* LE PROBLÈME
Répondez aux questions suivantes à partir de l'extrait sur Jean-Bertrand Aristide.
1. Dans quelle ville côtière Jean-Bertrand Aristide est-il né ?
2. En quelle année obtient-il une licence de psychologie ?
3. Quel nom porte l'orphelinat qu'il fonde ?

Né dans la ville côtière de Port-Salut, au sud d'Haïti, dans une famille d'agriculteurs possédant leur terre1, Jean-Bertrand Aristide reçoit son éducation primaire chez les salésiens à Port-au-Prince, puis son éducation secondaire au collège Notre-Dame de Cap-Haïtien avant d'entrer en 1974 au noviciat salésien de La Vega en République dominicaine. Il est de retour à Port-au-Prince l'année suivante, où il suit une classe de philosophie au grand séminaire Notre-Dame. En 1979, il obtient une licence de psychologie à l'université d'État d'Haïti. Il est ordonné prêtre le 3 juillet 1982.
Inscrivant sa démarche dans la théologie de la libération qui met l'accent sur la justice sociale, il devient l'un des représentants les plus visibles d'un mouvement de communautés ecclésiales de base appelé Ti Kominotés Légliz (TKL). L’archevêque de Port-au-Prince, proche du régime Duvalier, décide de l'éloigner en l'exilant tour à tour en Italie, en Israël, au Canada et en Grèce. Il revient définitivement dans le pays le 5 janvier 1985. Il fonde un orphelinat, la Fanmi Selavi, afin de venir en aide aux enfants des rues.

Enregistrements d'éléments d'interface
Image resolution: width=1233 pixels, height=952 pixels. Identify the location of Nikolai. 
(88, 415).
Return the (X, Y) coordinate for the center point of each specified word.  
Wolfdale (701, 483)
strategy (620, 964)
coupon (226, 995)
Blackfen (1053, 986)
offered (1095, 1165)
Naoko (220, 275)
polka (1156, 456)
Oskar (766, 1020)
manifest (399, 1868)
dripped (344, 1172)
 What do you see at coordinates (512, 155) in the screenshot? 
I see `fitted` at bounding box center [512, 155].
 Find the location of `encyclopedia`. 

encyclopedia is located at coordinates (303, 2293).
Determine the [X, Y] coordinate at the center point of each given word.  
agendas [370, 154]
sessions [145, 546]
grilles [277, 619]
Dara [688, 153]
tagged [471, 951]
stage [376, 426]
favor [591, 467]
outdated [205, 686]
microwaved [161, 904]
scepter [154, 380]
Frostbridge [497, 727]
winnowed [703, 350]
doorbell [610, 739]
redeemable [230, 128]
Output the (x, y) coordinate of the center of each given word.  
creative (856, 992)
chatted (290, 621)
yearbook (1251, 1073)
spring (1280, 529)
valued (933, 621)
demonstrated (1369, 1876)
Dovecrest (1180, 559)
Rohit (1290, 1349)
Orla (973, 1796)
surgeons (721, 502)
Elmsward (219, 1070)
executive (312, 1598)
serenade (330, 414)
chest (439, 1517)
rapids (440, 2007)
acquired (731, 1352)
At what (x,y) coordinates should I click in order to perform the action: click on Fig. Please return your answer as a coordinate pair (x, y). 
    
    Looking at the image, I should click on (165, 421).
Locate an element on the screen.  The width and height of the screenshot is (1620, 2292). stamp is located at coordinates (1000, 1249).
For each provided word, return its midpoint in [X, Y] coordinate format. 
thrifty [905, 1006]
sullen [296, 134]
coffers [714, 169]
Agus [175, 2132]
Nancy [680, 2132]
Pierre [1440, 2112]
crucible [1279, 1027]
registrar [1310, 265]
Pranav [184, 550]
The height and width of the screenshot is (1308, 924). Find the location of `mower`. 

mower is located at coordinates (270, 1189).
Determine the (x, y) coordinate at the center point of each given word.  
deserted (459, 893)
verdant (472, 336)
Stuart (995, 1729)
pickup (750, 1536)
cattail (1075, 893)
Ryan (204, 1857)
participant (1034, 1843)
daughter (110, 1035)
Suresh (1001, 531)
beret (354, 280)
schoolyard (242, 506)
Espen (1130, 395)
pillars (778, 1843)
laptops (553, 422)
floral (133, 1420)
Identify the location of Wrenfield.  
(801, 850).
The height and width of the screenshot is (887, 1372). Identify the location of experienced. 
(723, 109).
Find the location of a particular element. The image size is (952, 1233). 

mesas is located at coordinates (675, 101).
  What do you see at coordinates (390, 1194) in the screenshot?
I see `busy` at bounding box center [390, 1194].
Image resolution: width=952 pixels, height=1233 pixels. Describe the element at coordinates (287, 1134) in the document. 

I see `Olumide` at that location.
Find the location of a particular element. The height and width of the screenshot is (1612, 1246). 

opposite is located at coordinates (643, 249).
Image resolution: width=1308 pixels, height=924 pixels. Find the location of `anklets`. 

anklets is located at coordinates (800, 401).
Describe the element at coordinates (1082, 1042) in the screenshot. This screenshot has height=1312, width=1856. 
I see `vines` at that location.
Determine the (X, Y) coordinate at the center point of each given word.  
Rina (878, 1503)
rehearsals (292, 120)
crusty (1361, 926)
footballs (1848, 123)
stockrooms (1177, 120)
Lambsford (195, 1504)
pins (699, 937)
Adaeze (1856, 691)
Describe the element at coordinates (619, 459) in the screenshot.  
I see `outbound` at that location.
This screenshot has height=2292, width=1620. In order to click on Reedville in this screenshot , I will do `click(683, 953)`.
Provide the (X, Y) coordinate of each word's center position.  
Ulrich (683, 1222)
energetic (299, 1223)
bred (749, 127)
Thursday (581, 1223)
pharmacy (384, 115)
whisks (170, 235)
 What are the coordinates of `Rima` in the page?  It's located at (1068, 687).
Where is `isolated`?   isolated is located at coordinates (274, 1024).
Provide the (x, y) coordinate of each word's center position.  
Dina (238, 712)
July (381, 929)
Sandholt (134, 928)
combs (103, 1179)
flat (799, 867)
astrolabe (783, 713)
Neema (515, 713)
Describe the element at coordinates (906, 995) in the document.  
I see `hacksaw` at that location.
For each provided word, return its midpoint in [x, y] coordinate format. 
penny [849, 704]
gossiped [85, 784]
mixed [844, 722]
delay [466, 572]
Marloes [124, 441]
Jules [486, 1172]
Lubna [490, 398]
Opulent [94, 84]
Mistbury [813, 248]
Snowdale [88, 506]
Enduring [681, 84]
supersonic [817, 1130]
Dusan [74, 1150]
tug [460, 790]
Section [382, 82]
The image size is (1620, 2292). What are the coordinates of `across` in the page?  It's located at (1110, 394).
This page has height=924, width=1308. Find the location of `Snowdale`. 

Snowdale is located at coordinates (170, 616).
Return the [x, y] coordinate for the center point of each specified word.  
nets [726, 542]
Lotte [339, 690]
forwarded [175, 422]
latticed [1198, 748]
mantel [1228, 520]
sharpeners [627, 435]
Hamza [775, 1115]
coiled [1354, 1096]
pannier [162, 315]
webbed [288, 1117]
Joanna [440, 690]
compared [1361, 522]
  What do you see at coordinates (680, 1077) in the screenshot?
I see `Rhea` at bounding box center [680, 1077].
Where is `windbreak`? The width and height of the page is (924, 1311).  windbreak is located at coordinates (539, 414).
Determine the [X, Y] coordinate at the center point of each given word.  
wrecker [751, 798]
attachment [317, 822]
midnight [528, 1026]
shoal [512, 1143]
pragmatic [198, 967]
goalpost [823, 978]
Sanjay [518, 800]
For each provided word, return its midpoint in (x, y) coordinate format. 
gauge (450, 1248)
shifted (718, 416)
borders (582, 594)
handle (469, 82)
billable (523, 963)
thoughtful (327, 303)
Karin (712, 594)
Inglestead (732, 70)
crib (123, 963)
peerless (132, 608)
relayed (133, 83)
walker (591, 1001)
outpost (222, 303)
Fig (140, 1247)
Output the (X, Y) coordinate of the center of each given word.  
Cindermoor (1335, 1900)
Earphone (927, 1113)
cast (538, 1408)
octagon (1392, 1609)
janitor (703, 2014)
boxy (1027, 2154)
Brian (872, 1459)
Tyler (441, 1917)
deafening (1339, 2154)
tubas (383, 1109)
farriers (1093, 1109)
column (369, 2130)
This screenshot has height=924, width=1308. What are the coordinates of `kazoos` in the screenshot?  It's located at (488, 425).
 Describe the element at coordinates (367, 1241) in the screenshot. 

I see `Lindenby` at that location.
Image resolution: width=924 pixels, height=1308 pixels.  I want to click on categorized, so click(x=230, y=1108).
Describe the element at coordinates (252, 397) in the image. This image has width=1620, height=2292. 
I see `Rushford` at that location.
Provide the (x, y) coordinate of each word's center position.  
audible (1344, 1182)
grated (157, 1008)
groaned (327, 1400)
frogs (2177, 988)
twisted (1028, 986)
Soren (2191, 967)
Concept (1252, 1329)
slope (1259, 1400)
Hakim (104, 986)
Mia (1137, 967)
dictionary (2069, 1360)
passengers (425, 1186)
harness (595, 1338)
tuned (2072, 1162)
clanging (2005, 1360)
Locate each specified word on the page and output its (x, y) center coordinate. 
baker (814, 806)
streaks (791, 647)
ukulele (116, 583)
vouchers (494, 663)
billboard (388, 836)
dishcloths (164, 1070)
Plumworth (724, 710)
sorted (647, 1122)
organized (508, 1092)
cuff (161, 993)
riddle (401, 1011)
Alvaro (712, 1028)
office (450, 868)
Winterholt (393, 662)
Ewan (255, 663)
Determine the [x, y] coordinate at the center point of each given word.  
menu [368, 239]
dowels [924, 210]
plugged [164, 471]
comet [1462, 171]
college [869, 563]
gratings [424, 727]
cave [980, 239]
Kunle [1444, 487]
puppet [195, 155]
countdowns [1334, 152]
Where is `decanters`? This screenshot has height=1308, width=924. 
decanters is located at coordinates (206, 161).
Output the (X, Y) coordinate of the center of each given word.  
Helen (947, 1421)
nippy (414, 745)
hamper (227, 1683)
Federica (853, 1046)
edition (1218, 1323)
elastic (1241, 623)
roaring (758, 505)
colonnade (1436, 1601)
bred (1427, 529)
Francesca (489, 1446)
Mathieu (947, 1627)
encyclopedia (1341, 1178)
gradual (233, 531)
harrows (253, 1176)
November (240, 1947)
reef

* RÉSULTAT ATTENDU
1. À Port-Salut.
2. En 1979.
3. La Fanmi Selavi.